## AANGELEVERDE GEGEVENS:
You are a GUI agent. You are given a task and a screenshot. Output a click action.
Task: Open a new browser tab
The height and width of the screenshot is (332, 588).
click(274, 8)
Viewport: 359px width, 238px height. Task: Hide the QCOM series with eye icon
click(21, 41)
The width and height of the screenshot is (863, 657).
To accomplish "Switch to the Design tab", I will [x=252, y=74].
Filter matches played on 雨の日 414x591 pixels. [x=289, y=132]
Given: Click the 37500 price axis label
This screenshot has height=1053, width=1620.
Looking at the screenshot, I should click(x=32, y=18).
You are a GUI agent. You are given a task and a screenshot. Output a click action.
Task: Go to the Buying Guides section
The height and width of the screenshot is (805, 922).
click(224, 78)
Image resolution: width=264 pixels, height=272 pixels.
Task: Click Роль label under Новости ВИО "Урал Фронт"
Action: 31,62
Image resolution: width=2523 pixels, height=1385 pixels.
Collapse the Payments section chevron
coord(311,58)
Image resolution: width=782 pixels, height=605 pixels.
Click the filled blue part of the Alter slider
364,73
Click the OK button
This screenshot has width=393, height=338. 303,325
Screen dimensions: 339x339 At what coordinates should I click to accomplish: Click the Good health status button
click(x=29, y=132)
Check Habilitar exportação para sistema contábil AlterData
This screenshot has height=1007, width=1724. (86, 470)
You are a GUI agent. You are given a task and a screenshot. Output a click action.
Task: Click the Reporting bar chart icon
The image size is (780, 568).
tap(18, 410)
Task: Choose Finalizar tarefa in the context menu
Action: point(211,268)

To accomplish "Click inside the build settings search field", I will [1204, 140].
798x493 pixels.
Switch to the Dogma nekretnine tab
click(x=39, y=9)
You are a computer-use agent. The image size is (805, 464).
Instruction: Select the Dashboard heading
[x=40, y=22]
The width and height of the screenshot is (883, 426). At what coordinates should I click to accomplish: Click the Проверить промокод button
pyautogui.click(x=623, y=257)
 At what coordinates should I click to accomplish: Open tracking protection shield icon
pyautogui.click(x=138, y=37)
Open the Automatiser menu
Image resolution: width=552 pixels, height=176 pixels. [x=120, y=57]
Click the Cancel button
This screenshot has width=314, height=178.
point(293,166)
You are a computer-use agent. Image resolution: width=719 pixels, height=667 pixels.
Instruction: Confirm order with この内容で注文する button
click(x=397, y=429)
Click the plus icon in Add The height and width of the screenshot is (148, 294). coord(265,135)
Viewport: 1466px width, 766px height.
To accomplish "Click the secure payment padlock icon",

## WAT JE MOET DOEN:
Neem de regels hierboven ongewijzigd over, van de regel met "Filter matches played" tot en met de regel met "Looking at the".

## VOLLEDIGE UITVOER:
Filter matches played on 雨の日 414x591 pixels. [x=289, y=132]
Given: Click the 37500 price axis label
This screenshot has height=1053, width=1620.
Looking at the screenshot, I should click(x=32, y=18).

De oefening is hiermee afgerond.